昨日(12月24日)、人事労務関係の気になるニュースが3件ありました。

1)コンビニエンスストア大手ローソン
  社員が健康診断を受けなかった場合、社員と直属の上司の賞与(ボーナス)を減額する制度を2013年から導入すると発表
2)銀行大手2行(三菱UFJフィナンシャル、三井住友フィナンシャルグループ):
  グループ内派遣を順次、直接雇用に切り替える。
3)トヨタ自動車
  年金「空白」対策として、退職金新制度を検討

  下の2件は最近の法改正に対応したものですが、中小企業にはあまり関係ないように思われます。一方、ローソンのものは、労務トラブルの未然防止の観点から御参考になるかと思います。

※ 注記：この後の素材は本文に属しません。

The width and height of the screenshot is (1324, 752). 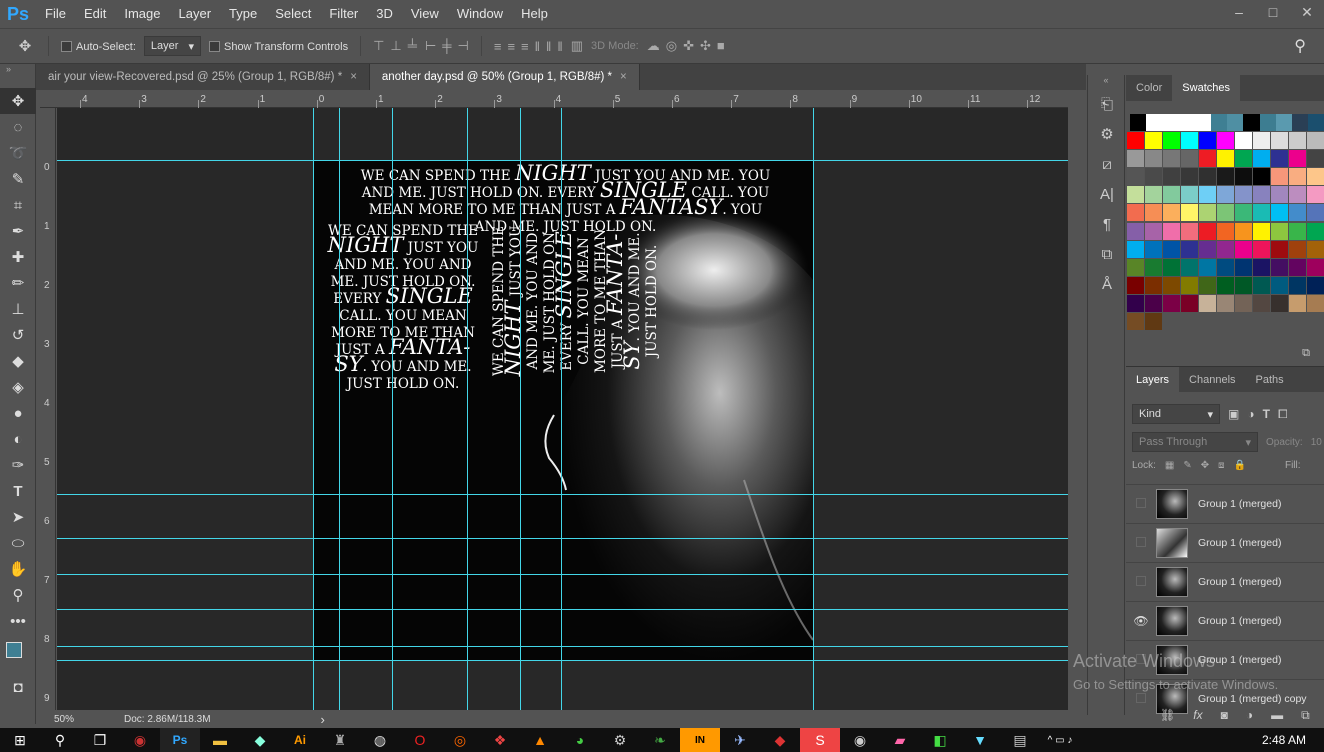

   この件は、社員が健康診断を受けなかった場合、社員と直属の上司の賞与(ボーナス)を減額する制度を2013年から導入するというものです。
  社員の健康維持によって業務の効率を上げるのが目的で、第一歩として、2013年春の健康診断を受けなかった社員に対し、まず3回程度、受診するよう促し、それでも2014年2月までに受診しない社員に対して、2014年夏のボーナスの15%、その上司は10%分を減額する措置を取るとのこと。

  上司のボーナス減額にまで踏み込むことについて「仕事の割り振りなどの管理責任を問う」としています。

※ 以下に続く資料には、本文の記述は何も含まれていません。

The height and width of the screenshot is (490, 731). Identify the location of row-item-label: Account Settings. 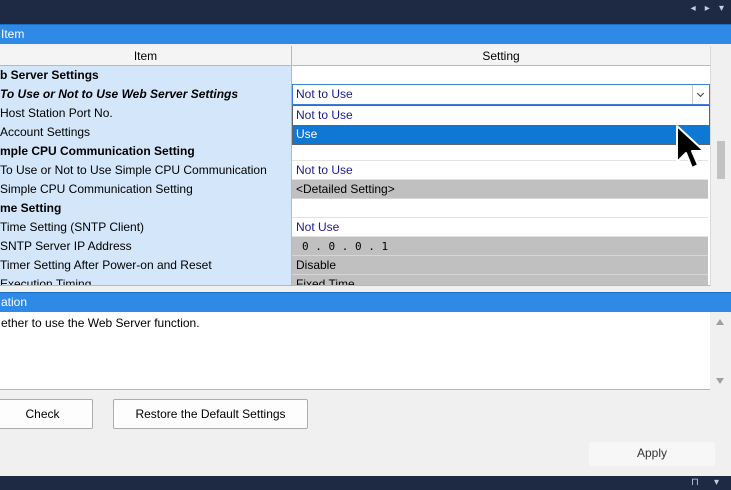
(146, 132).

  会社が毎年健康診断を行ってくれるなんて本当にありがたいことだと思うのですが、社員さんの中には、「忙しいのに~」みたいな人もいて総務や健康担当の社員さんが追いかけまわしている会社もありますよね。
  会社も大きな費用をかけて、社員の健康診断を実施するのですから社員さん側の、「健康の維持と管理」の意識が低いのであればボーナスカットは「合理性、正当性、妥当性」が認められます

   確かに、「部下のそんなことまで、面倒見てられない・・・」と上司たるもの、言えるはずもないですが、正直に言って、個人的には10%もカットされるのは如何なものかとは思います。ますます、中間管理職は大変になります。

   さて、以下は確認ですが、健康診断は、一般労働者を対象とする「一般健康診断」と、特定の有害業務や深夜に従事する労働者を対象に実施が義務づけられている「特殊健康診断」の2種類があり、「一般健康診断」については賃金支払いの義務はありません。「一般健康診断」の受診は、労使双方にとっての責務であるため、所定労働時間中の場合は労働時間として取扱い、所定労働時間外の場合は労働時間とはみなさないとすることが多いです。

   一方、「特殊健康診断」については、所定労働時間内に行われるのを原則とすること。また、「特殊健康診断」の実施に要する時間は労働時間と解され、時間外に行われた場合は割増賃金の対象となります。